Dans son article « Le vendeur va-t-il survivre à la transformation digitale ? », publié sur le blog MBA DMB, l’auteur pose une question essentielle pour l’avenir du retail physique.
L’analyse met en évidence la montée en puissance du digital, de l’intelligence artificielle et de l’automatisation des parcours d’achat, tout en rappelant que la technologie ne remplace pas totalement l’humain. Toutefois, une lecture complémentaire s’impose : le véritable enjeu n’est pas la survie du vendeur, mais la pertinence de son rôle dans un environnement devenu data-driven, omnicanal et expérientiel.
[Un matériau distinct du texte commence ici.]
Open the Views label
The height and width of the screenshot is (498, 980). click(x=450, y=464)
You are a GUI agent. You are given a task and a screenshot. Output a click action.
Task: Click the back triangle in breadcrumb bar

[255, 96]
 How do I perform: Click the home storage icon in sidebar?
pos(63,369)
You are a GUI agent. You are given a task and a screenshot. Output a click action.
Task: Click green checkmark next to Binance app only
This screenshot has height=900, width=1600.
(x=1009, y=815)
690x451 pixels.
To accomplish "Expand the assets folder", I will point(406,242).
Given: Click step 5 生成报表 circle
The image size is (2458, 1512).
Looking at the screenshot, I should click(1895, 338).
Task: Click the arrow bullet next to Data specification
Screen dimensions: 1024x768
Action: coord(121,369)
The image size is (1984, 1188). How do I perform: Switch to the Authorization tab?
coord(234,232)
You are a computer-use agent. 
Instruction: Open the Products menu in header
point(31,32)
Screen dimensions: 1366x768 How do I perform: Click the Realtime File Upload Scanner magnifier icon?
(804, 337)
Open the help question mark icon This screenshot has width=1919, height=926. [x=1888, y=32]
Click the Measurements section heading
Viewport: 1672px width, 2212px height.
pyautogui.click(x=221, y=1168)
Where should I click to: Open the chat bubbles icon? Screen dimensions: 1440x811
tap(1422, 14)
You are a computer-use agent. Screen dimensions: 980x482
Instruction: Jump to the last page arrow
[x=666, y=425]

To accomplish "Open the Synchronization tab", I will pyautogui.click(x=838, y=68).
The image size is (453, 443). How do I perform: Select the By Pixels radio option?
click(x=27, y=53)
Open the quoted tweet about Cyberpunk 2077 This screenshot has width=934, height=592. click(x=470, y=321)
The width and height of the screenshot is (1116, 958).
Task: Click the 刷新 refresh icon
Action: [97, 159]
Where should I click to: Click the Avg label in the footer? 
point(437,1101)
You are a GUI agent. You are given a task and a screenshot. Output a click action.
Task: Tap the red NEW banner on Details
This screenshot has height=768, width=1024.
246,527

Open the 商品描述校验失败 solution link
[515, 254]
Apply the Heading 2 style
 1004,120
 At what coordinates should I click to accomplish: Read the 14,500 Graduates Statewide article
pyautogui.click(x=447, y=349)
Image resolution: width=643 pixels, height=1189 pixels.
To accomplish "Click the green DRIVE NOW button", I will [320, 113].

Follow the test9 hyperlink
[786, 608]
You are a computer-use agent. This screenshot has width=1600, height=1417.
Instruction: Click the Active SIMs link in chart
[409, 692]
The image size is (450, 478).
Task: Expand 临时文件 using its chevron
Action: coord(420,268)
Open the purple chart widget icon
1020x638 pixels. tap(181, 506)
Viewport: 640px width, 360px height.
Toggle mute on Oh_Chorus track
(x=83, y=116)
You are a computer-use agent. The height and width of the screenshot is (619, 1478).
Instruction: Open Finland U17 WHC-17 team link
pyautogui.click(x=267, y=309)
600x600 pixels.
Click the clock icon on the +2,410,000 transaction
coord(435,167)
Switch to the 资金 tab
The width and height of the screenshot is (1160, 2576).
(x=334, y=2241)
Le vendeur n’est plus en concurrence avec l’IA, mais avec l’irrelevance
L’article souligne à juste titre que le client arrive aujourd’hui en magasin ultra-informé.
Comparateurs, avis clients, réseaux sociaux, vidéos explicatives et recommandations algorithmiques ont profondément déplacé le centre de gravité de l’information.
À mon sens, cela marque une rupture claire :
👉 le vendeur informatif est condamné, non par l’IA, mais par l’accès généralisé au savoir.
Ce constat impose une question stratégique rarement formulée frontalement :
Pourquoi un client aurait-il encore besoin d’un vendeur physique ?
La réponse ne réside ni dans la technologie seule, ni dans la nostalgie du lien humain, mais dans la capacité du vendeur à produire une valeur non duplicable.
Automatisation et IA : un filtre naturel de la valeur humaine
L’essor des outils digitaux en magasin (CRM omnicanal, bornes interactives, assistants IA, magasins autonomes comme Amazon Go) est souvent perçu comme une menace directe.
Pourtant, ces technologies jouent avant tout un rôle de révélateur :
-
elles automatisent ce qui est standardisable,
-
elles accélèrent les parcours simples,
-
elles éliminent les frictions transactionnelles.
Autrement dit, elles ne remplacent pas l’humain, elles testent sa valeur ajoutée.
Un vendeur qui n’apporte qu’une fonction opérationnelle sera remplacé.
Un vendeur capable de contextualiser, de rassurer et d’incarner la marque devient, au contraire, indispensable.
Ma vision : le vendeur comme “chef d’orchestre du parcours client”
Là où l’article initial évoque le vendeur comme un “expert augmenté”, je défends une vision plus structurelle :
le vendeur devient un chef d’orchestre de l’expérience omnicanale.
Son rôle ne consiste plus à vendre un produit, mais à :
-
interpréter la donnée client,
-
arbitrer entre recommandations algorithmiques et besoins implicites,
-
créer de la continuité entre digital et physique,
-
absorber les frictions émotionnelles générées par la technologie.
Dans les secteurs à forte implication émotionnelle (luxe, automobile, mode, services premium), cette dimension est déterminante.
L’IA peut optimiser un parcours.
Elle ne peut ni créer de confiance durable, ni incarner une promesse de marque.
À horizon 2030, je défends l’idée que le vendeur sera :
-
moins nombreux
-
mieux formé
-
plus responsabilisé
-
davantage aligné avec la stratégie de marque
Il ne sera pas évalué uniquement sur ses ventes, mais sur :
-
la satisfaction client
-
la fidélisation
-
la qualité de l’expérience vécue
-
la cohérence omnicanale
Le vendeur ne sera plus un coût à optimiser, mais un actif relationnel à valoriser.